= Helias of Cologne =

Helias of Cologne (died 1040) was an Irish abbot and musician.

==Background==
Helias was a native of what is now County Monaghan, apparently been a monk at the monastery of Muckno which is now the parish around the town of Castleblayney. Trithemius states that he led "a most austere life, and was on that account an object of hatred to wicked men, who feared his reproof."

==Cologne==
Helias was elected abbot of Great St. Martin Church, Cologne, in 1015. In the same year, he became ruler of St. Pantaleon's; both monasteries would remain under his rule till his death in 1040.

He was a "bosom friend and counsellor" of St. Heribert, Archbishop of Cologne.Heribert died in 1021. Heribert's biographer Landberth wrote about his death: "when this illustrious prelate felt his end approach, he sent for his beloved Helias, who prepared him for death, and administered to him the Sacrament of Extreme Unction, and all the final consolations of the Church."

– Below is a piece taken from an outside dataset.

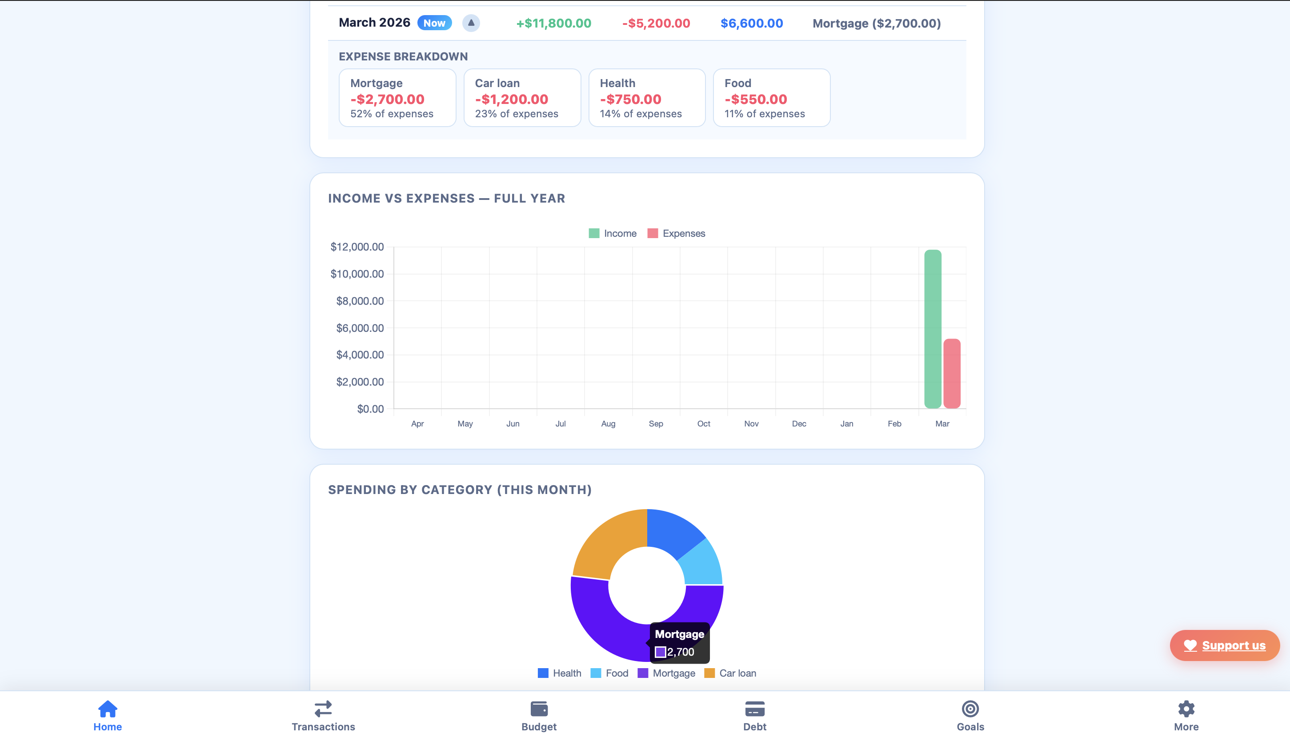Open Goals via the target icon
Screen dimensions: 1290x741
pyautogui.click(x=970, y=708)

Helias was succeeded by Mariolus or Molanus, who died in 1061.

===Archbishop Pilgrim===
The archbishop of Cologne Pilgrim, Heribert's successor, has an inveterate dislike for the Irish monks and for Helios in particular. Departing on a pastoral visit, he vowed to expel them all upon his return. Helias is said to have prayed to God that if it was his will, they would depart but if not, Pilgrim would never return to Cologne. Pilgrim died at Neomagnus in 1036. However, the story is believed to be more legend than fact. Helias is said to have established a good relationship with Pilgrim's successor Herman II.

===Rule as abbot===
According to Hogan, Helias ran both "St. Martin and St. Pantaleon's, with the greatest success. He was remarkable, however, for uncommon strictness in the enforcement of discipline. A French monk of St. Pantaleon having written, without permission, a neat copy of the Missal for the use of the community, Helias burned it, lest others should presume to act without previous licence. He died in the odour of sanctity, and was buried in the chapel of St. Benedict, with the epitaph: Haec tumuli fossa conduntur Praesulis ossa/Heliae miri mirificique viri.

==Musician==
Helias was a skilled musician, and is held to be the first to introduce Roman chant to Cologne. Jean Mabillon was of the opinion that he was the Stranger and Pilgrim to whom Berno of Reichenau dedicated The Laws of Symphony and Tone. Reichenau itself was founded in 724 by the Irishman Pirminius.